Comment avez-vous pensé la construction du commentaire ?
L'écriture du commentaire est peut-être le processus le plus complexe du film. Avant de tourner, j'avais écrit un texte. Il faisait une vingtaine de pages, j'ai dû le simplifier, aller à l'essentiel tout en donnant assez d'informations. Au début du montage, le texte était écrit à l'imparfait et il était plus sociologique. Avec Marie Bottois, la monteuse, nous avons dû trouver un équilibre pour donner de l'ampleur au récit et aborder des sujets politiques sans écraser les scènes, les personnages et laisser au spectateur·ice le pouvoir de juger par elle·lui même les scènes, les paroles. Chaque jour de montage, on changeait des phrases, des mots, on ajoutait, on supprimait.
Au début je rêvais de faire un film moins chronologique mais ça ne marchait pas avec ce qui était dit. On a quand même gardé l'idée du flashforward au début du film pour donner une certaine tension à tout ce qu'on va voir par la suite.
Vous avez filmé sur plusieurs saisons. Combien de temps le tournage a-t-il duré ? Comment étiez-vous organisée ?
Le tournage a duré quatre ans, je tournais environ une semaine tous les deux mois. J'ai acheté une caméra pour filmer le départ à la retraite de mon père, ce qui me semblait, à l'époque, le point de départ du film. Grâce aux conseils d'amies, je me suis lancée. J'ai appris à filmer en filmant.
Chez mes parents, j'étais toujours prête à tourner au cas où quelque chose d'intéressant se passait. Au début je leur disais que je faisais un film sur le travail, ce qui n'est pas faux non plus. Je les filmais dans leurs activités quotidiennes (le bois, le jardin, la cuisine). C'est par là qu'ils ont accepté la caméra et se sont habitués. Pour les scènes de travail, je les ai filmées de nombreuses fois, toujours un peu coupable de ne pas les aider.
En revanche, parler de leur rapport au travail, leur ressenti à propos de mes études, et tout simplement de classe sociale était difficile. Il y a une sorte de pudeur indépassable. J'ai ensuite compris que les non-dits étaient aussi importants que les paroles et que l'impossibilité de parler avec ses parents est un autre sujet du film, que je n'avais pas anticipé. La scène où j'annonce à mes parents que je fais un film, je l'avais répétée seule avant. Malgré plusieurs répétitions, c'était un moment très angoissant pour moi.

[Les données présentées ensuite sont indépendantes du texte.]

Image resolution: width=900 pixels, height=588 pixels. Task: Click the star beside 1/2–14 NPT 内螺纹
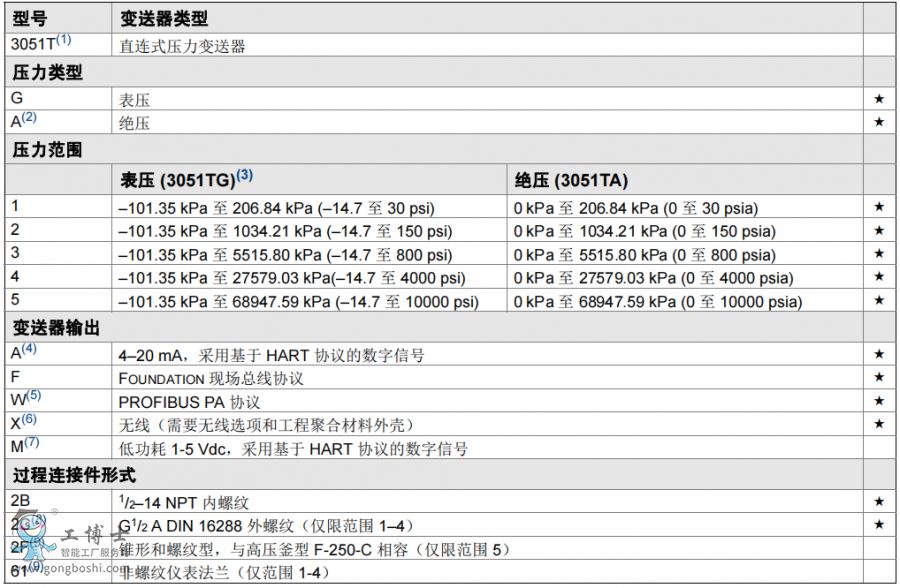click(x=879, y=500)
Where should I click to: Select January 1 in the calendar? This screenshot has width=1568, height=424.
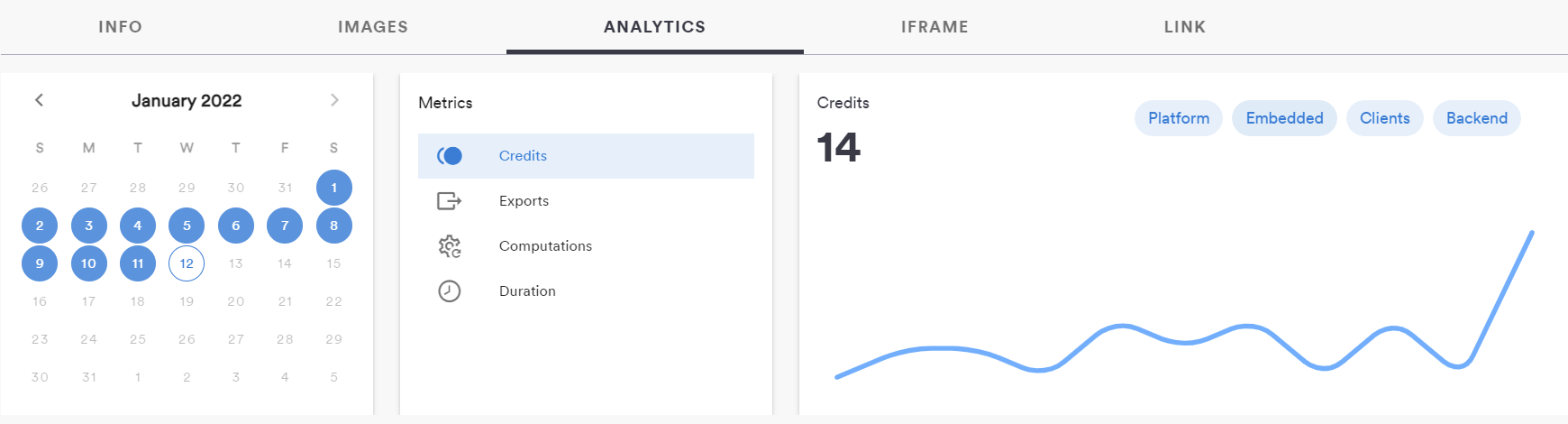click(334, 188)
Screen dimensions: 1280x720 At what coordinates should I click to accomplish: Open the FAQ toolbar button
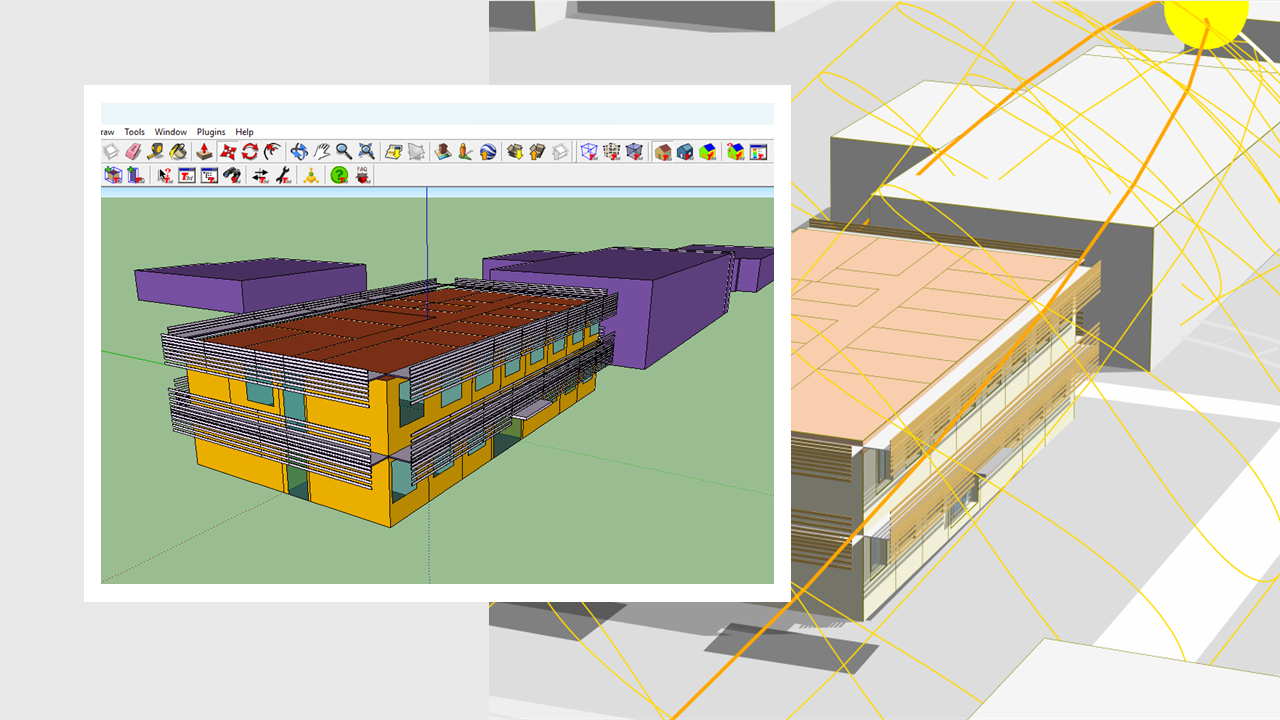[x=362, y=174]
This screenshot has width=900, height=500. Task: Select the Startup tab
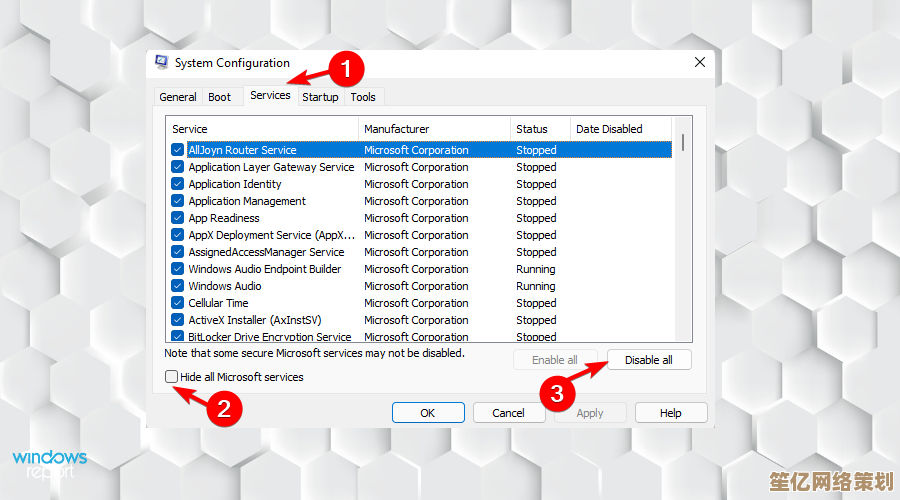point(320,97)
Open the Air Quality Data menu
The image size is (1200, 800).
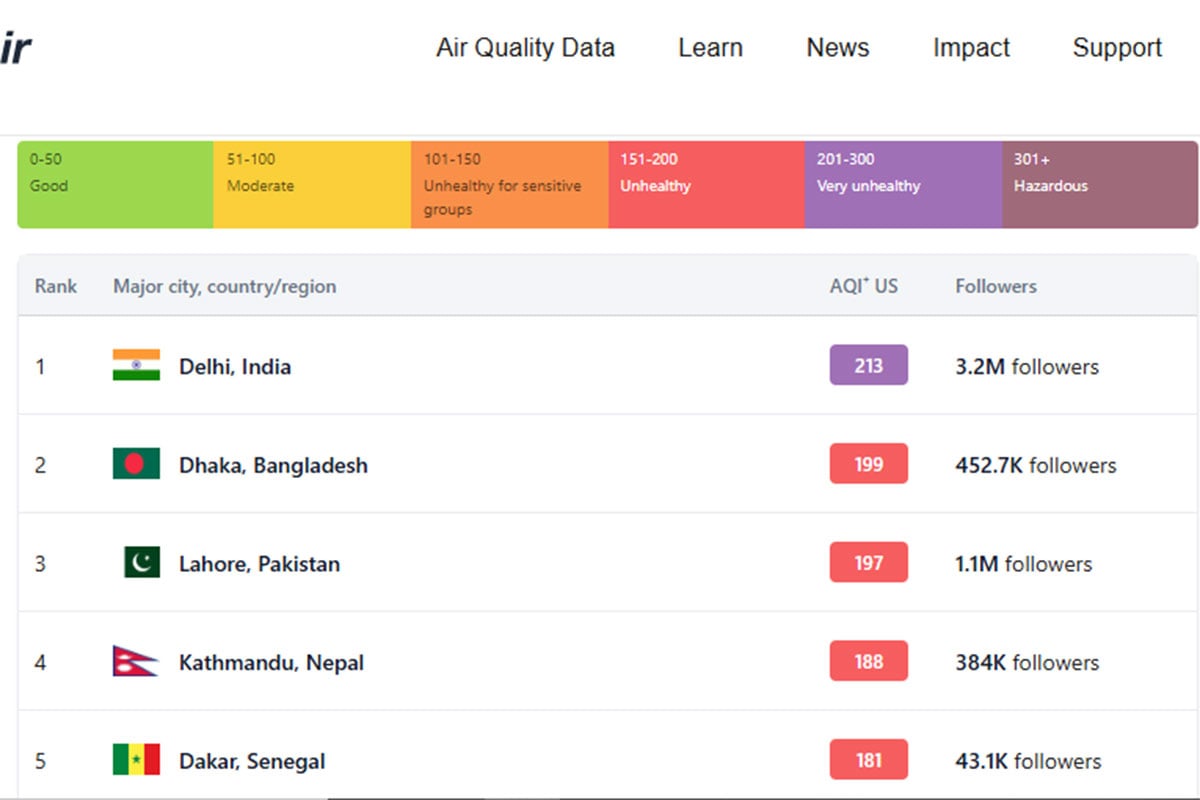525,48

J'ai ensuite été accompagnée par une ingénieure son pour certains tournages, ce qui a aidé mes parents à considérer mon film comme professionnel. À la fin du tournage, j’ai fait des entretiens, mais ça n’était pas vraiment dans le ton du film.
Enfin, pouvez-vous raconter ce qui vous a amené au cinéma et a fortiori au documentaire ?
Je me suis passionnée pour le cinéma grâce au dispositif Lycéens au cinéma. J'étais d'abord passionnée par le cinéma de l’âge d’or hollywoodien puis j'ai découvert le cinéma indépendant des années 1970 qui m'a fait penser que réaliser des films hors système était possible.
Ensuite, en arrivant à Paris, j’ai découvert le cinéma documentaire par le biais de rencontres amicales et amoureuses. J'aime le préciser car je pense que changer de classe sociale passe aussi par cela. C'est extrêmement important, peut-être d'autant plus lorsqu'on est queer. Et j’ai adoré le cinéma documentaire, sa liberté dans les formes et la narration.
Ça me paraissait beaucoup plus accessible que la fiction qui a l’air d’être un monde assez opaque si on n’a pas fait d’école de cinéma ou si on n’a pas le réseau. Je me suis mise à écrire le projet et j’ai eu des bourses d’aide à l’écriture qui m’ont permis d’acheter du matériel et de continuer à tourner. Ensuite, j’ai rencontré mes producteur·rices (Mille et Une. Films à Rennes). Pendant la production du film, j’ai suivi une courte formation technique et j’ai participé à des résidences d’écriture à Ty Films, à Mellionnec, où j’ai découvert le genre du cinéma autobiographique.